Specifies a seed for the random draws from the posterior predictive distribution. This number should be greater than zero. A zero seed will result in no perturbations of the predicted values or the regression coefficients. If the SEED keyword is missing from the setup file, then the seed will be determined by your computer's internal clock.

NOBS number;

The NOBS option indicates the number of observations to be used in the analysis. By default, all observations in the data set will be used. You might use NOBS to subset a large data set while testing your setup file.

OFFSETS count variables (offset variable) ;

This statement is used to specify an offsets variable when fitting a Poisson regression model. For example,

OFFSETS Injuries(Years);

will fit a model predicting the number for injuries occurring per year.

PRINT instruction;

Indicates the printout desired. The options are STANDARD, DETAILS, COEF, and ALL. For the STANDARD and DETAILS keywords instruct IVEware to print the number and distribution of observed values, imputed/synthesized values, and combined observed and imputed/synthesized values for each variable. The keyword COEF instructs additional printing of the unperturbed and perturbed coefficients for each iteration of each imputation/synthesization. When the ALL keyword is used, in addition to the above, the coefficient covariance matrix for each iteration of each multiple imputation is also printed.

A list of the variables used in the imputation/synthesizatio model is also printed with columns indicating the number of observed cases and the number of imputed cases for each of the variables.
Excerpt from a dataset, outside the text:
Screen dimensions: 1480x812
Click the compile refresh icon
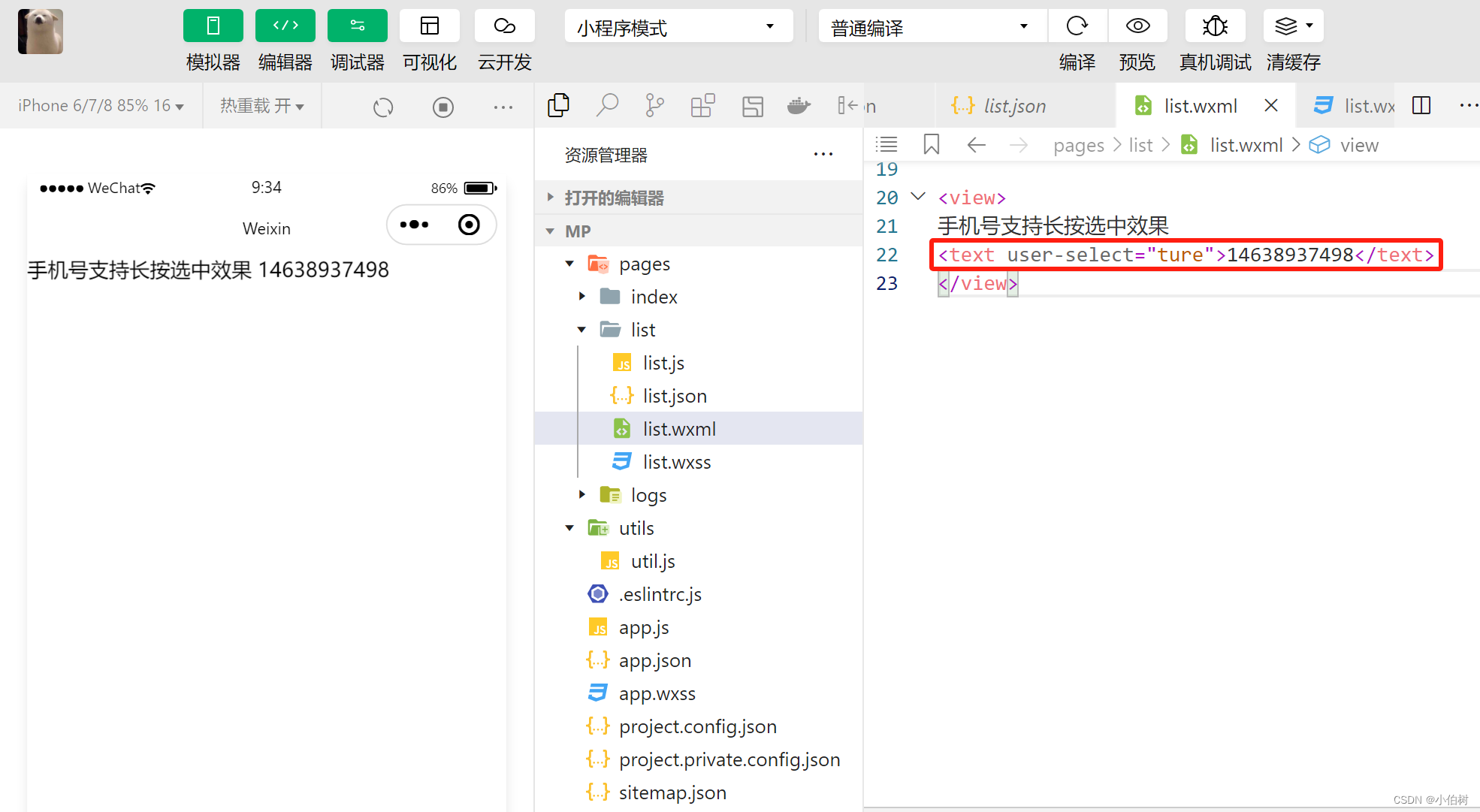pyautogui.click(x=1077, y=26)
The third column of the variable list, labeled double counted, is to be used for diagnostic purposes. This entry should be zero. A non-zero entry indicates that the imputed value of a restricting variable has caused the observed value of a restricted variable to be set to the restricted value (zero for continuous variables, one higher than the highest observed code for categorical variables; see RESTRICT above). This usually indicates problems with the restriction or an inconsistency in the observed data. In either case, you should run a data step before the imputation to check the appropriateness of the restriction or correct the data inconsistency.

For example, if the variable SMOKE, indicating whether or not a respondent smokes, is missing and the variable YRSMK, indicating the number of years the respondent has smoked, is observed, then logically the respondent should be classified as a smoker. If SMOKE is not given a value indicating the respondent is a smoker in a SAS data step prior to imputation, the missing value could possibly be imputed to a nonsmoker value, causing the IMPUTE/SYNTHESIZE command to change the observed value for YRSMK to zero.